[withdrawn] Focus Presentation by William A. Foley

This paper has been withdrawn.

The Language Particular Basis of Lexical Categories

The necessity of defining lexical categories/word classes/parts of speech in language specific terms has long been a mainstay of linguistic theory. While there may be a semantic core to the definitions of lexical categories, e.g. nouns denote objects and verbs, events, it has long been observed that this is not a necessary linkage, i. e. meetings is a noun in English, yet it denotes events. This has led to a robust requirement in linguistic theory that lexical categories be determined and defined on language internal structural criteria, language specific facts. Still, and seemingly almost a contradiction, many linguists hold that the distinction between the categories of noun and verb is a universal one; although being recognized as structural classes by language specific facts, nouns and verbs are nonetheless a distinction that informs the grammars of all languages.

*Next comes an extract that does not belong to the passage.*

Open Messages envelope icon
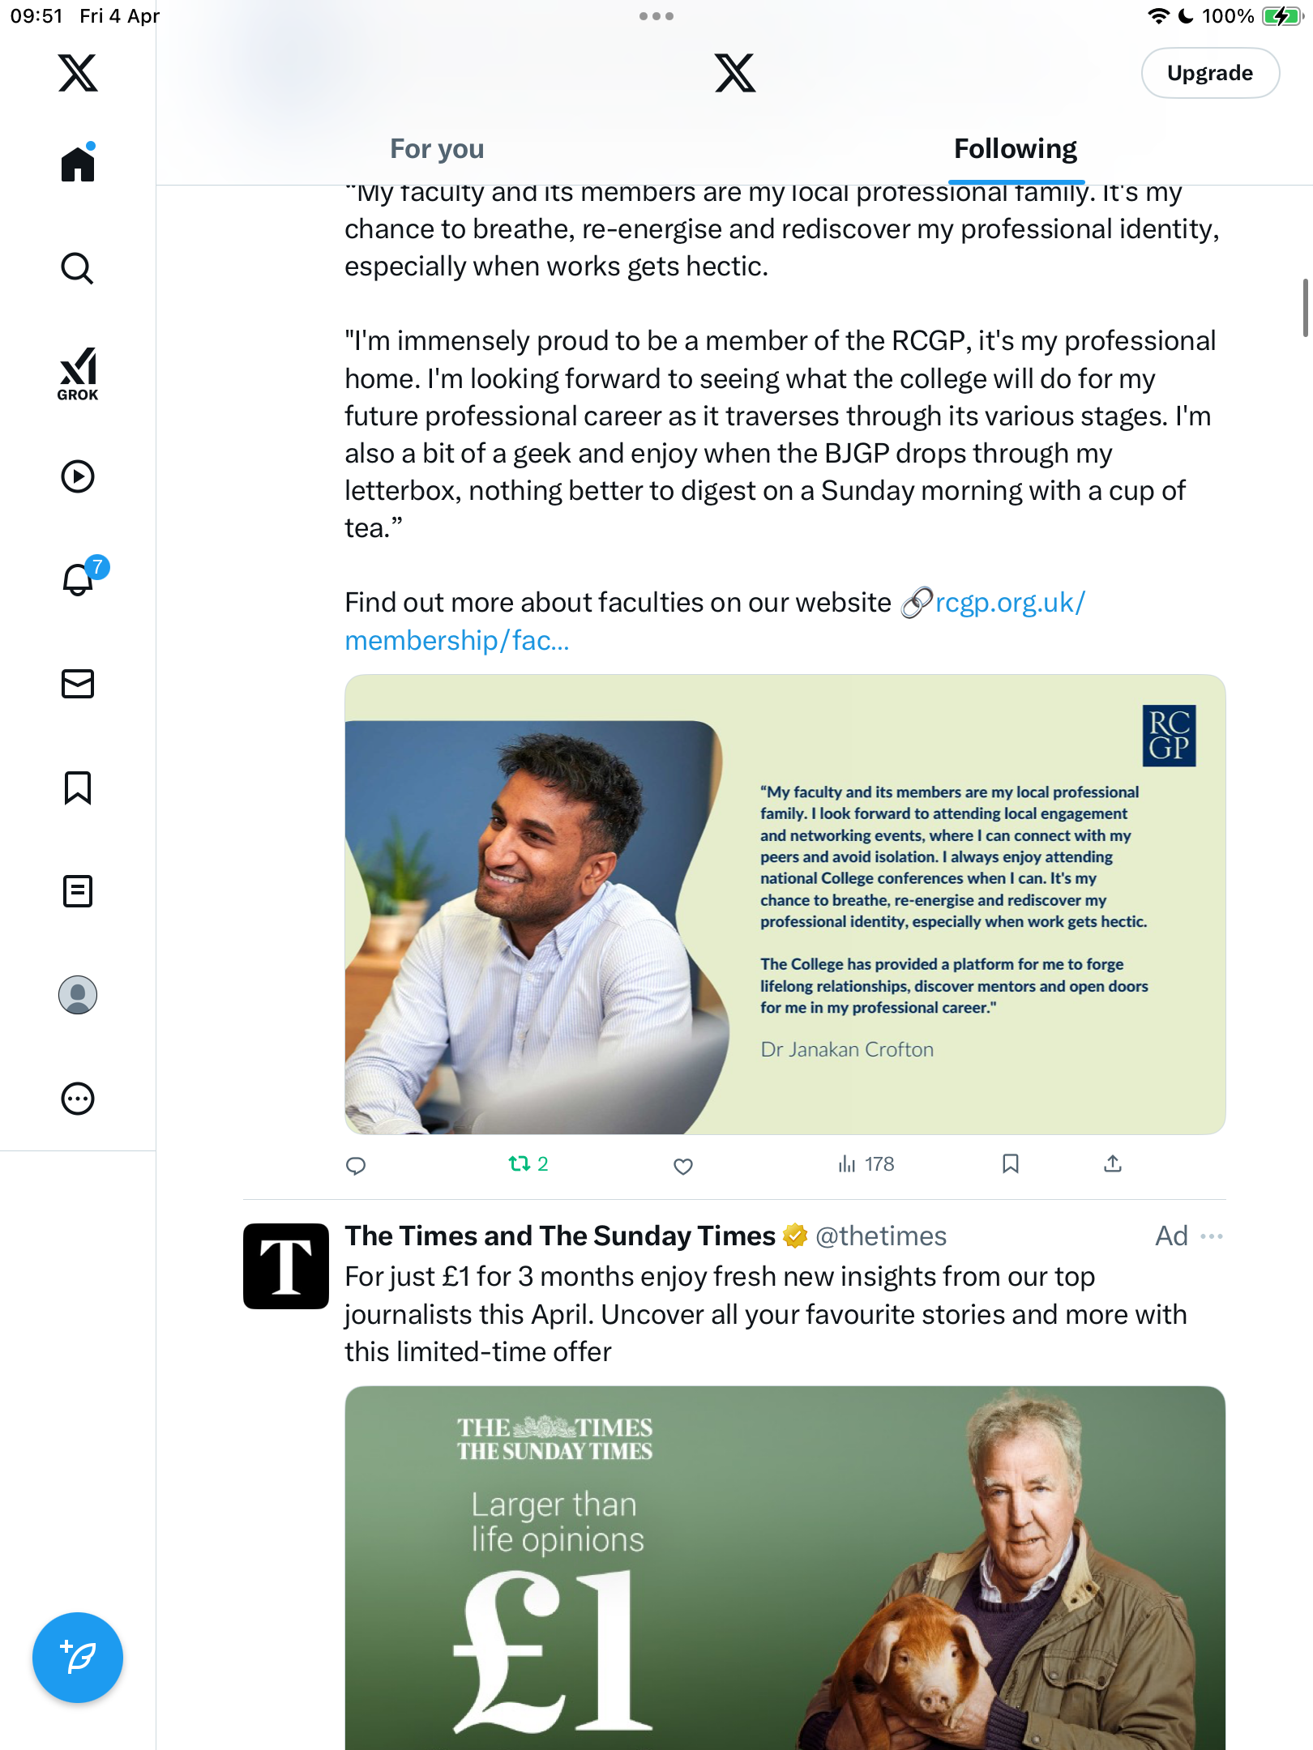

Most commonly the analyses proposed are inductive ones: assume a prototypical meaning of nouns and verbs, investigate the structural behavior of roots which exemplify this meaning, and then motivate the distinction in the light of these structural facts; Croft (2001) is a typical example of this well known approach. Unfortunately, it suffers seriously from circularity in its reasoning and an underdeveloped theory of lexical meaning and the role of polysemy. A more recent and perhaps more successful deductive approach is illustrated by Baker: posit universal structural definitions of nouns and verbs as a theoretical move and then see if their behavior in every language matches the predictions of the theory. This approach, however, requires all languages to exhibit at least one core core crosslinguistic structural trait which validates the structural definitions offered. This paper will argue that neither of these approaches is completely adequate to motivate a universal lexical contrast of noun and verb, by investigating problematic data in English, Austronesian, Salish and Wakashan languages. We must conclude that in the present state of our knowledge, there appear to be no grounds for believing that this contrast is universal and that the division of roots into lexical categories is an entirely language specific fact, although it may be guided in large part by wider semantic considerations.

References
Baker, M. 2003. Lexical Categories. Cambridge: Cambridge University Press.
Croft, W. 2001. Radical Construction Grammar. Oxford: Oxford University Press.